During starvation, the tissues are exhausted in order inverse to their functional importance. Sugar and glycogen are used up within a few days, though sugar may subsequently be formed from protein. Fat is almost entirely exhausted, only about 1% remaining. However, in certain pathologic cases, there is interference with the oxidation of fat so that the patient dies, virtually from lack of the ability of performing the various metabolic processes, while a relative excess of fat remains. The bones, cartilages and dense fibrous tissues are almost entirely untouched and so also, are the heart and brain, during starvation, while the muscles and various glands are atrophied to a degree approximately corresponding to the ability of the body to spare their function.

If water as well as food is withheld, death occurs in about a week.

In the treatment of cases of starvation, great care must be taken not to give an abundance of food at once. Beginning with broths in small quantities, at intervals of one to two hours, small quantities of peptonized milk may be given; cereals may be added during the second day and anything like a full ration should not be given for four or five days. Meantime, hypodermoclysis and rectal injection of hot saline solution may be used.

While achylia gastrica does not, of itself, interfere materially with general nutrition, a similar condition involving the pancreatic and intestinal digestion necessarily causes death from the same essential condition as gross starvation. This occurs in some cases of Addison's disease.
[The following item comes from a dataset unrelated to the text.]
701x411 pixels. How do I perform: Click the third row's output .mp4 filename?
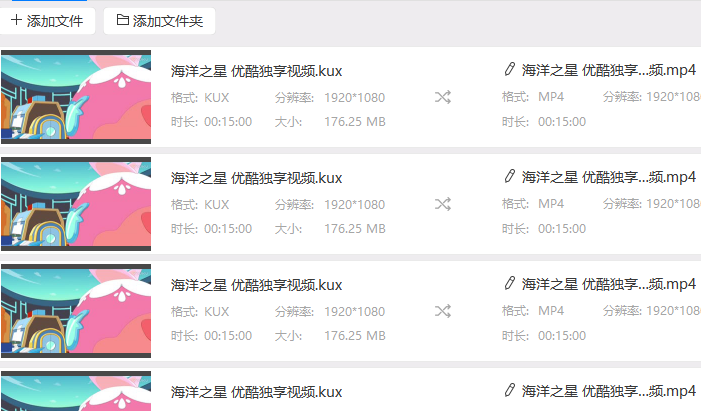(x=609, y=284)
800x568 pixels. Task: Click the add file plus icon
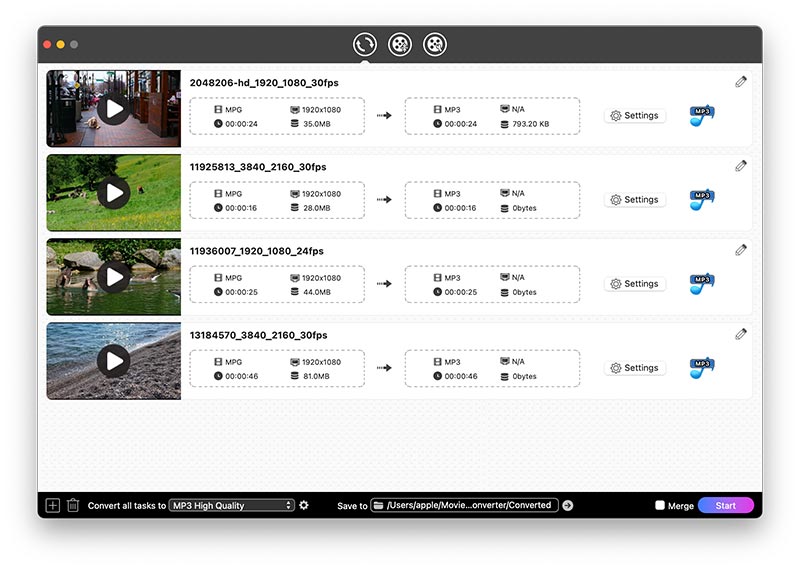pos(53,505)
Starvation also occurs in impermeable stenosis of the oesophagus, pylorus, upper bowel, congenital or acquired, unless a fistula is established. It is significant that nutriment introduced into the stomach and predigested or assisted with digestants and with lavage but which cannot pass through the pylorus, or nutriment introduced into the rectum, does not materially lengthen the duration of life. In other words, if food cannot pass through a considerable portion of the small intestine, death is to be expected within forty days. Starvation also occurs within the same limit, if half or thereabouts of the small intestine is resected. About one meter of the small intestine may be resected with impunity, barring surgical accidents, but the resection of two meters, or about a third, is likely to result in gradual inanition. Serious disease or short-circuiting of corresponding lengths, produces approximately the same results.

Overfeeding and various related conditions will be discussed under diseases of metabolism.
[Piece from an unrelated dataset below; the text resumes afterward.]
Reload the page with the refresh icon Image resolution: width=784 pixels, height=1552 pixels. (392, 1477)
Hyperaemia, Anaemia, Infarction, Thrombosis, etc., are not directly influenced by diet either etiologically or therapeutically, except in ways discussed under various other headings.

Atrophy and Hypertrophy depend to some degree upon food supply but, more particularly upon the functional usefulness of the part affected. Thus, the heart or other muscle or any part not of too great density, such as teeth, bones, fibrous tissue etc., which is, for any reason, in a state of disuse, tends to atrophy and, with similar qualifications, any part of which excessive function is demanded, as the heart muscle when the valves are crippled, the voluntary muscles under increased use, a kidney after the extirpation of its mate, tends to hypertrophy, without much regard to diet.

Thus, increase of food without exercise does not cause hypertrophy of muscle, etc., nor, providing enough food is taken so that increased function is not prevented by general lack of strength, does deficient nourishment prevent hypertrophy.

However, it is advisable that the diet should correspond to the functional activity of the body, mainly that of its muscles.

Any marked change in muscular activity should be gradual. The special danger of athletics is that they produce a physiologic hypertrophy of the heart which is beyond the requirements of the body for subsequent business or professional life and the subsequent adjustment by atrophy is slow and often attended by unpleasant consequences.